The beautiful model of this most interesting fossil in the British Museum, was presented to me by Baron Cuvier. It is four and a half feet long, and two and a half wide; it consists of the jaws, with teeth, palatal bones, and the tympanic bone, or os quadratum, a bone possessed by reptiles, as well as birds, and in which the auditory cells are contained. There are likewise some fine portions of jaws, with teeth, in the British Museum, presented by Camper. The original animal was probably a terrestrial reptile, holding an intermediate place between the Monitors and Iguanas. It was about twenty-five feet long.
I discovered, many years since (1820), some vertebræ in the chalk near Lewes, which closely resemble the corresponding bones of the Mosasaurus, and in all probability belong to another species. In the cretaceous strata of New Jersey, Dr. Harlan found and described, and my friend. Dr. Morton, of Philadelphia, sent me, in 1834, teeth which cannot be distinguished from those of Maestricht. Vertebræ, and other bones, have since been obtained from the same deposits by Professor Rogers, and described by Professor Owen in the Geological Journal.
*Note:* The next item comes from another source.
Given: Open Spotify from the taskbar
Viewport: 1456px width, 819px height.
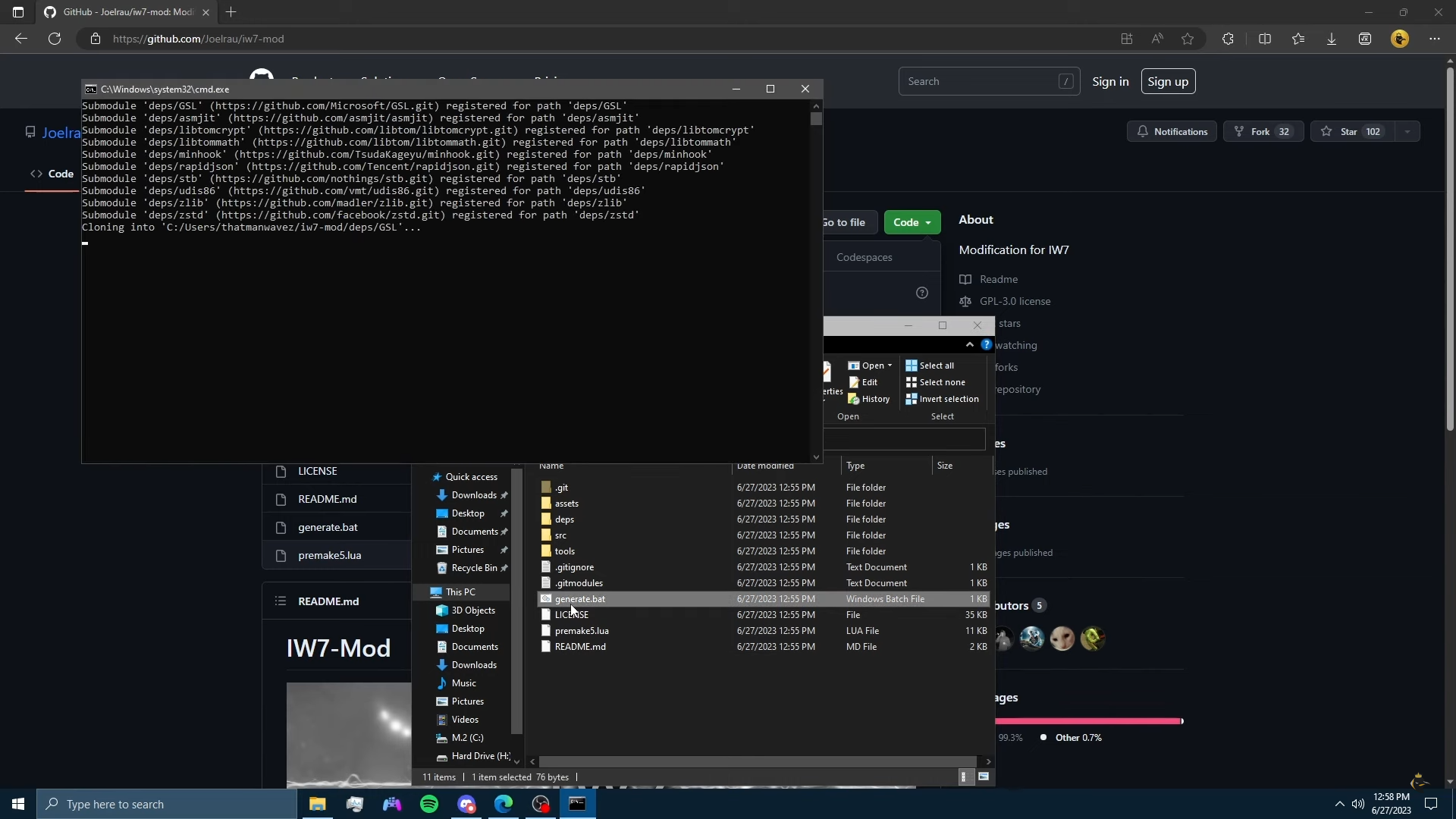Looking at the screenshot, I should tap(429, 804).
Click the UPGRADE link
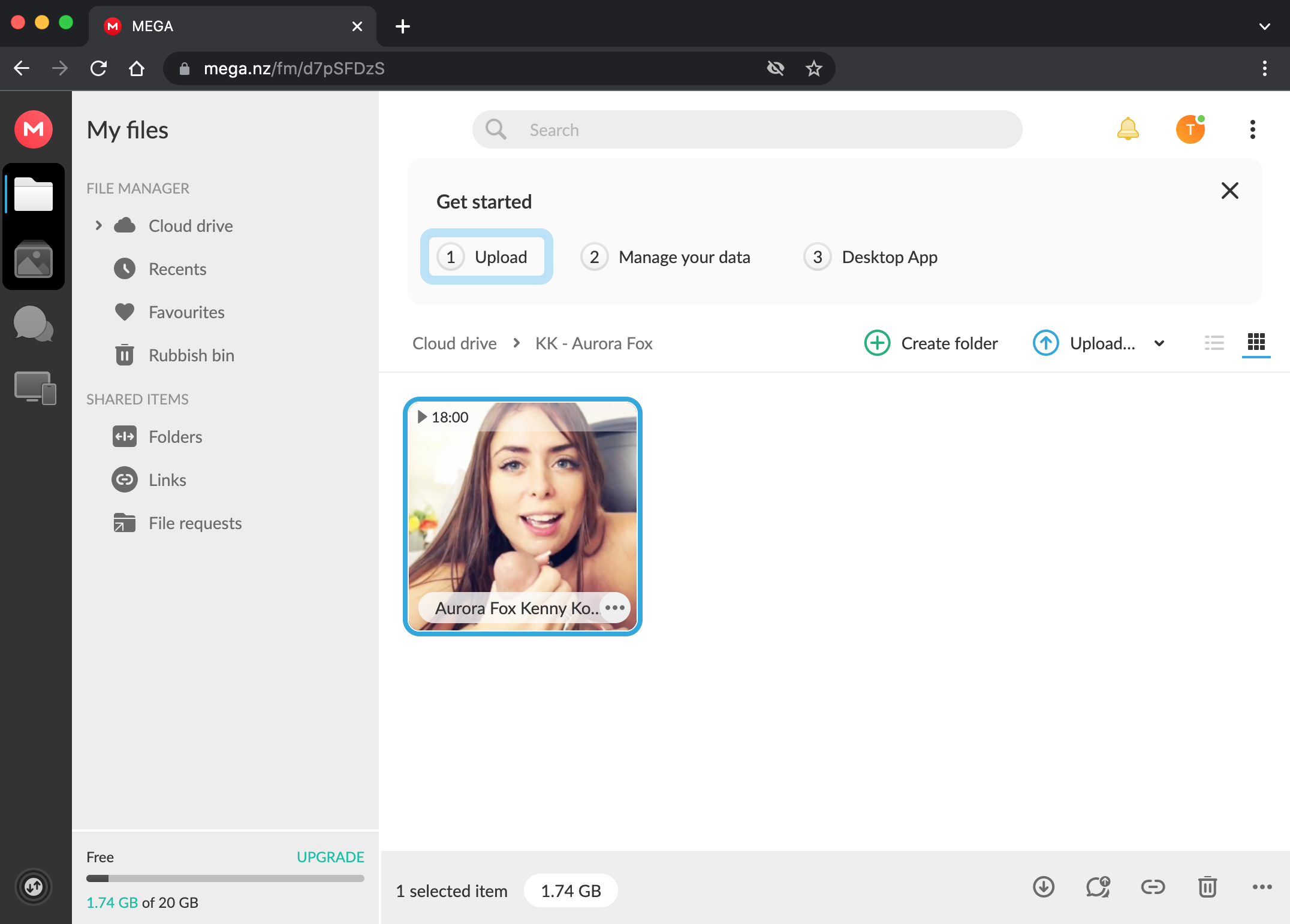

[XVI.] Fossil Reptiles. Although when Mr. Parkinson's work was published many fossil bones and teeth of reptiles had been discovered in various parts of England, yet the abundance and variety, and the extraordinary modification of form and structure of this class of vertebrated animals, which prevailed throughout the secondary geological formations, were not for a moment suspected. The few examples of the remains of fossil reptiles described by Mr. Parkinson, serve to mark the degree of knowledge which then existed respecting a department of palæontology that rapidly acquired an importance and interest unsurpassed by any other branch of fossil osteology.
The announcement of the founder of palæontology,[131] that there was a period when the lakes and rivers of our planet were peopled by reptiles, and cold-blooded oviparous quadrupeds of appalling magnitude were the principal inhabitants of the dry land; when the seas swarmed with saurians, exclusively adapted for a marine existence, and the regions of the atmosphere were traversed by winged lizards instead of birds; was an enunciation so novel and startling, as to require all the prestige of the name of Cuvier, to obtain for it any degree of attention and credence, even with those who were sufficiently enlightened to admit, that a universal deluge would not account for the physical mutations which the surface of the earth and its inhabitants had, in the lapse of innumerable ages, undergone.
[131] In the "Ossemens Fossiles;" tom. v. Reptiles Fossiles.
Subsequent discoveries have established the truth of this proposition to an extent beyond what even its promulgator could have surmised; and the "Age of Reptiles" is now admitted into the category of established facts.